Description Hans-Juergen Rennau 2007-03-31 12:35:06 UTC

In my opinion, section 2.3.4 Errors and Optimization does not sufficiently clearly define the implementors freedom in optimizing the evaluation process. However, full clarity is needed when the query writer wants to enforce the evaluation of a function the return value of which will not be used afterwards. The text states:
 
If, at such an intermediate stage of evaluation, a processor is able to establish that there are only two possible outcomes of evaluating Q, namely the value V or an error, then the processor may deliver the result V without evaluating furher items in the operand E.
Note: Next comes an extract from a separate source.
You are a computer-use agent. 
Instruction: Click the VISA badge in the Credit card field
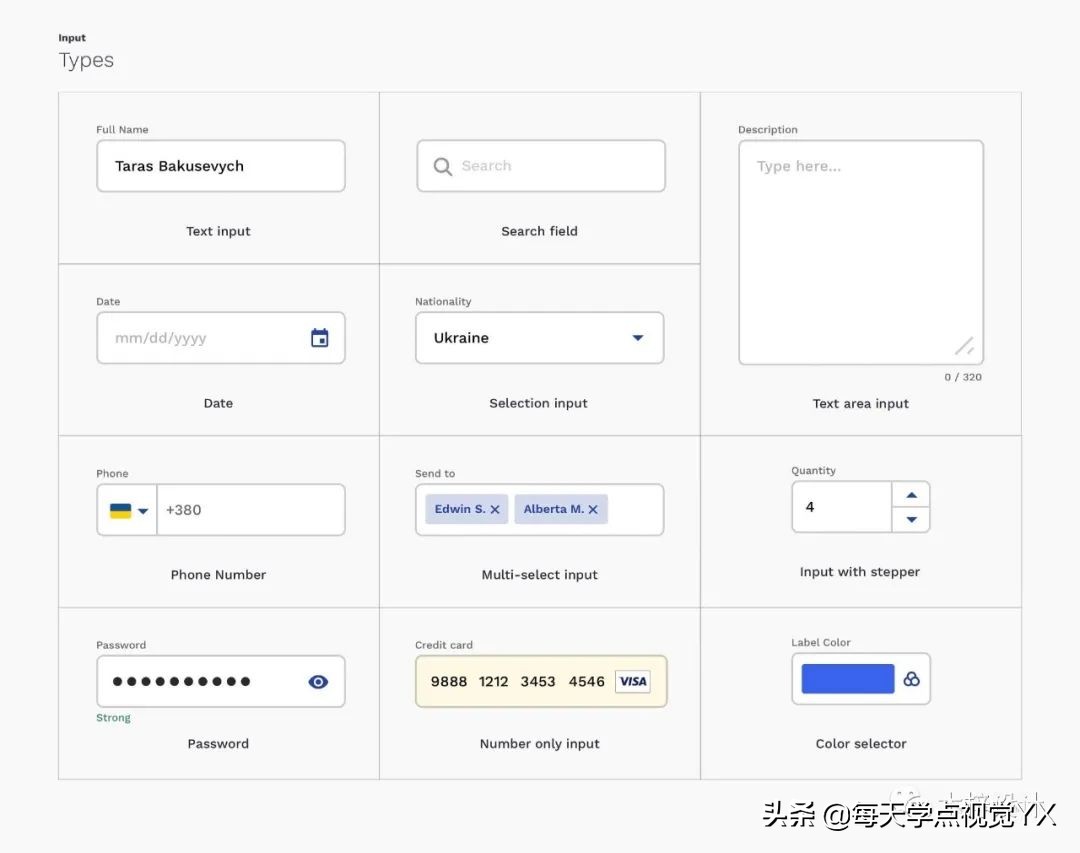tap(632, 681)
Please consider explicit clarification of the following question: May the processor skip the evaluation of a function call based on an evaluation of the functions return type?

Explanation
===========
For example, consider this code:

declare function local:prepareEnvironment() as xs:boolean {};

if (count(local: prepareEnvironment ()) lt 1) then error(NEVER) else
local:produceResult()

This construction is meant to ensure that prepareEnvironment is indeed evaluated, and that it is evaluated before produceResult. But can one be sure that prepareEnvironment will be evaluated? The answer hinges on the clarification requested above.

Postscriptum
============
If the processor may indeed perform such skips, these were the consequences:
- functions with return type empty-sequence() never need to be evaluated
- it becomes a serious problem to enforce the evaluation of a function call the result of which must be discarded (namely, is neither part of the result nor is it allowed to influence the result) 

Regards,
- Hans-Juergen

Comment 1 Michael Kay 2007-03-31 14:12:38 UTC

Personal response:

The rules (in particular, the sentence that you cite) make it clear that the processor does not need to call local:prepareEnvironment in this situation, because the result of the call (unless it fails) has no effect on the final result of the query.
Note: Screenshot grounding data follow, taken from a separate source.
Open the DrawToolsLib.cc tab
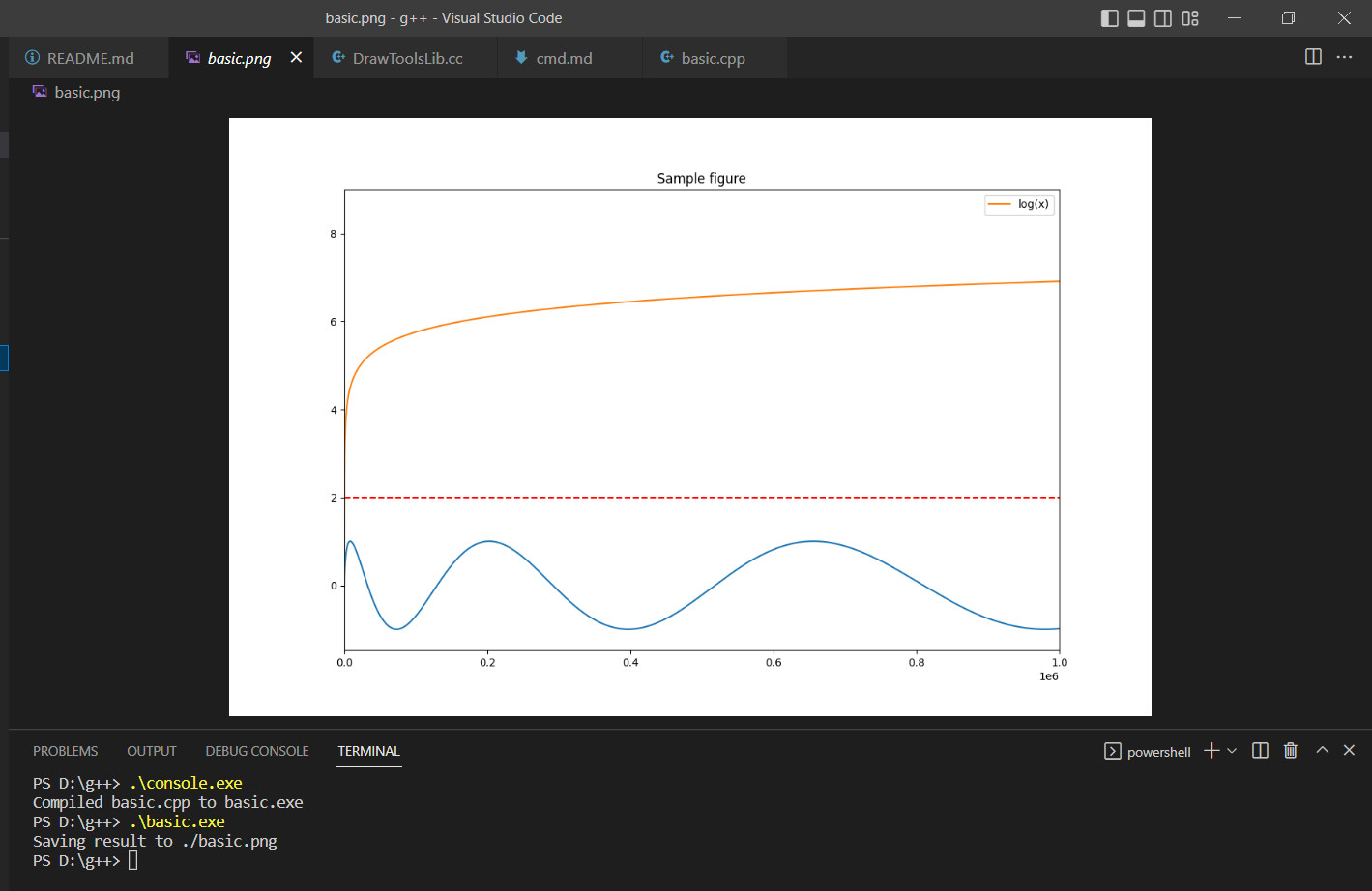Image resolution: width=1372 pixels, height=891 pixels. (407, 58)
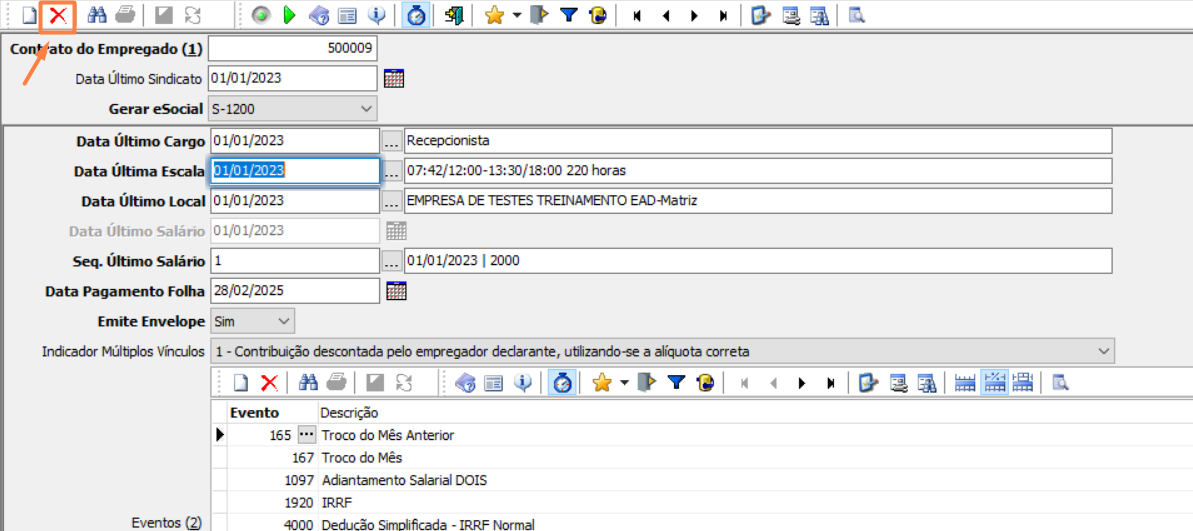Open dropdown arrow next to top toolbar star
Screen dimensions: 1193x531
[x=516, y=16]
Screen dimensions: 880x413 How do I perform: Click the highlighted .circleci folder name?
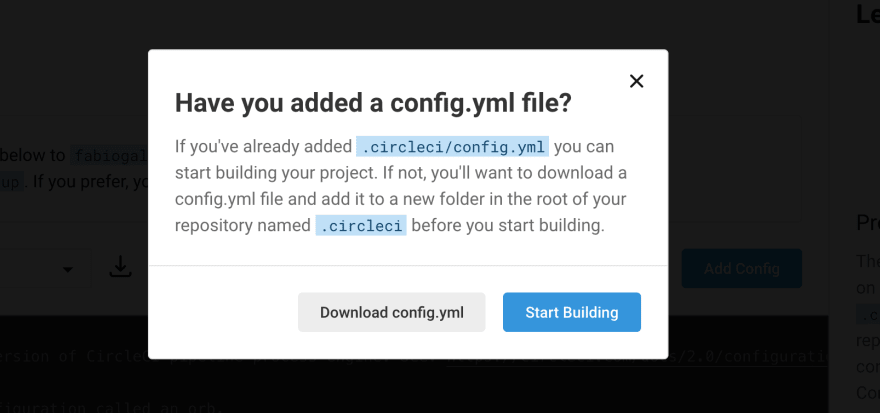361,225
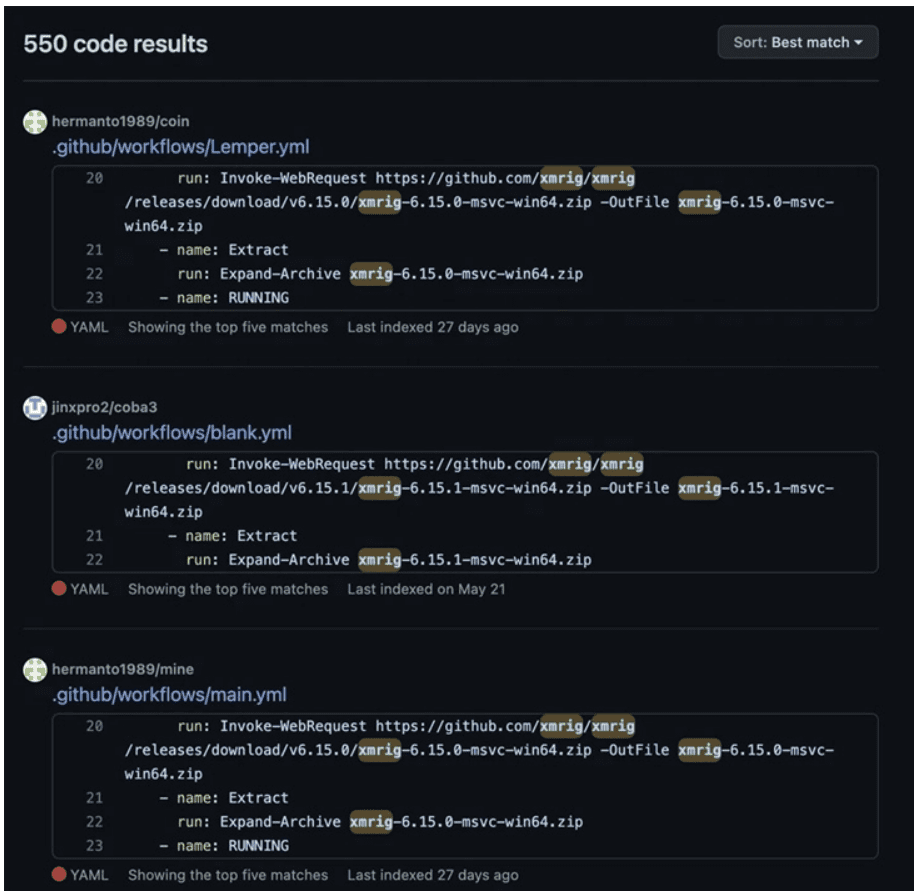This screenshot has width=920, height=896.
Task: Jump to line 23 in Lemper.yml snippet
Action: click(94, 297)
My guess from the name of your function is that local:prepareEnvironment() is designed to have side-effects. This is also suggested by your phrase "when the query writer wants to enforce the evaluation of a function the return value of which will not be used afterwards".

XQuery doesn't say very much about the semantics of calls to external functions, and doesn't mention what happens if they have side-effects. The XSLT 2.0 spec (perhaps in the light of field experience with 1.0) has a number of warnings and caveats on this subject, saying that they are not prohibited but warning that since the order of execution is not well-defined, the results are unpredictable.

The WG tried to place as few constraints as possible on optimizers. It would be most unreasonable in my view to say that the rewrite (count(X) lt 1) => false() is not allowed when X has a static cardinality of exactly one.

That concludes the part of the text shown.